Home sales have been declining, but now it appears that investors are retreating even more than traditional buyers.
Key Details
- For the past nine months, home sales have declined due to high mortgage rates.
- Investors now appear to be bailing as well as investor purchases drop 30%.
- Reports from real-estate firm Redfin found that investor purchases saw their largest drop since the Great Recession in 2008 and 2009.
- The drop in investor purchases is more significant than the drop in overall home purchases which fell 27%.

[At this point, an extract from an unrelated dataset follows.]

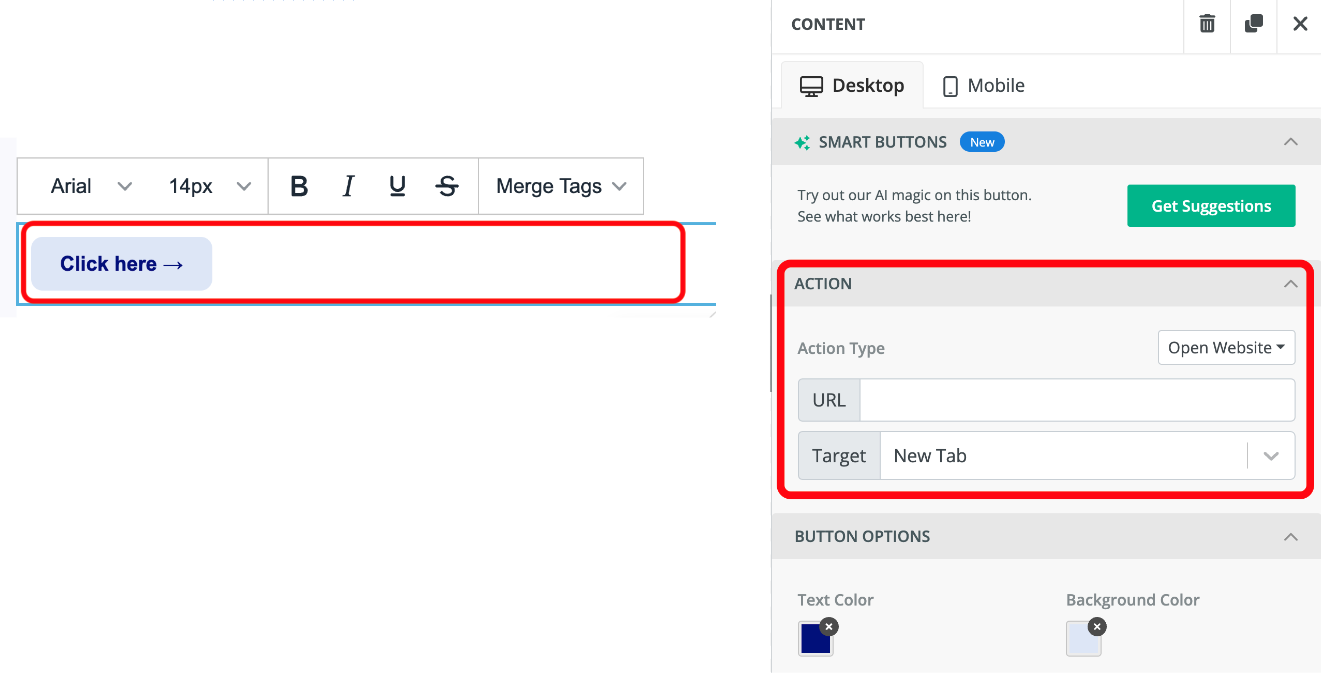Open the Arial font family dropdown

- Investor buyers, usually part of a large fund, differ from traditional home buyers in that they are purchasing a home in order to later sell, develop, or rent it to make a profit.
Why it’s news
Investors falling back may mean good news for homebuyers as they no longer need to compete with the cash-rich investors.
“It’s unlikely that investors will return to the market in a big way anytime soon. Home prices would need to fall significantly for that to happen. This means that regular buyers who are still in the market are no longer facing fierce competition from hordes of cash-rich investors like they were last year,” says Redfin economist Sheharyar Bokhari.
Investors with cash were not likely to be deterred by the higher mortgage rates. However, the continuing high prices of homes are scaring some investors off.
Home prices remain higher than last year, though they are not rising as quickly as before.
A recent report from the Case-Shiller National Home Price Index finds that between June and August home prices fell 1.3%—marking the first decline since 2012.
The decline in prices isn’t equal across the U.S. Some markets are seeing an imperceptible .01% decrease while others are experiencing a significant 8.24% drop, Fortune reports.